Try it
Below is a set of records; reproduce them exactly without their pictures.

Content starts

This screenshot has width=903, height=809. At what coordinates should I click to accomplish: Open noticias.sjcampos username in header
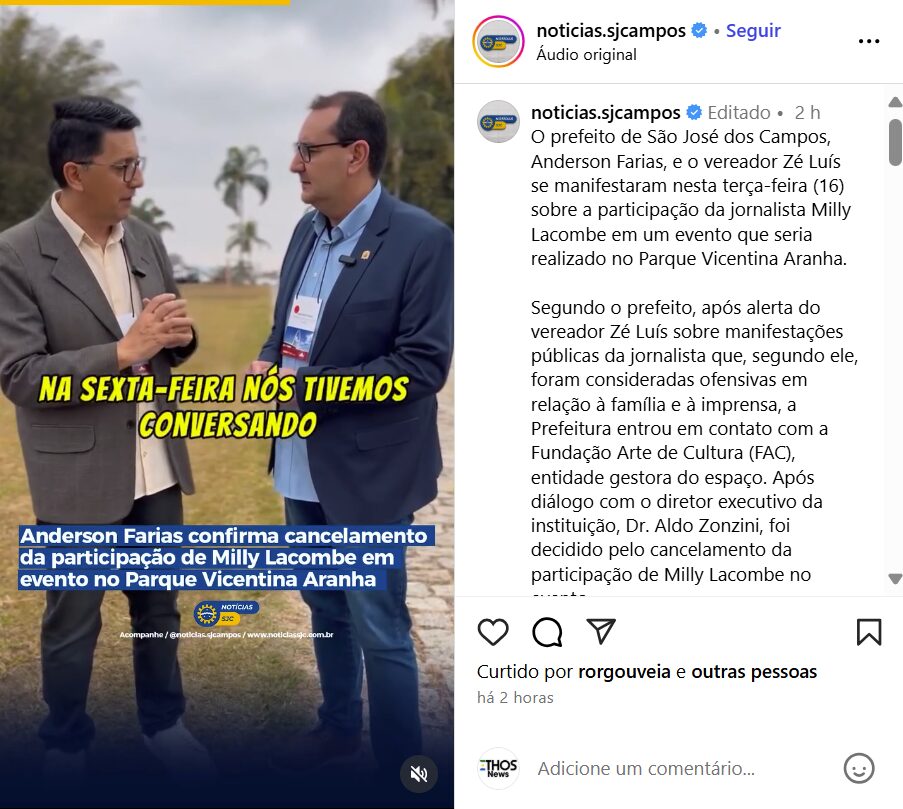click(611, 31)
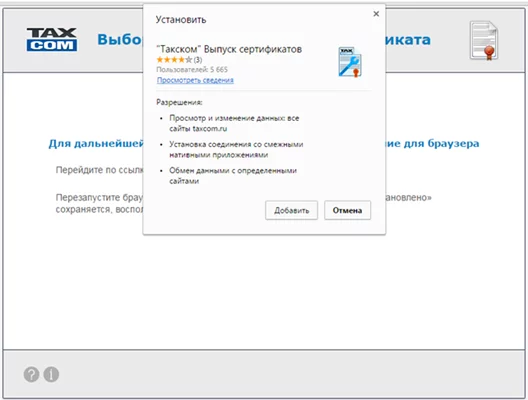Click the Перейдите по ссылке instruction text
The image size is (528, 400).
pyautogui.click(x=100, y=170)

Content ends

Response below
This screenshot has width=903, height=809. At what coordinates should I click to accomplish: Open noticias.sjcampos username in header
click(611, 31)
Click the Перейдите по ссылке instruction text
The image size is (528, 400).
pyautogui.click(x=100, y=170)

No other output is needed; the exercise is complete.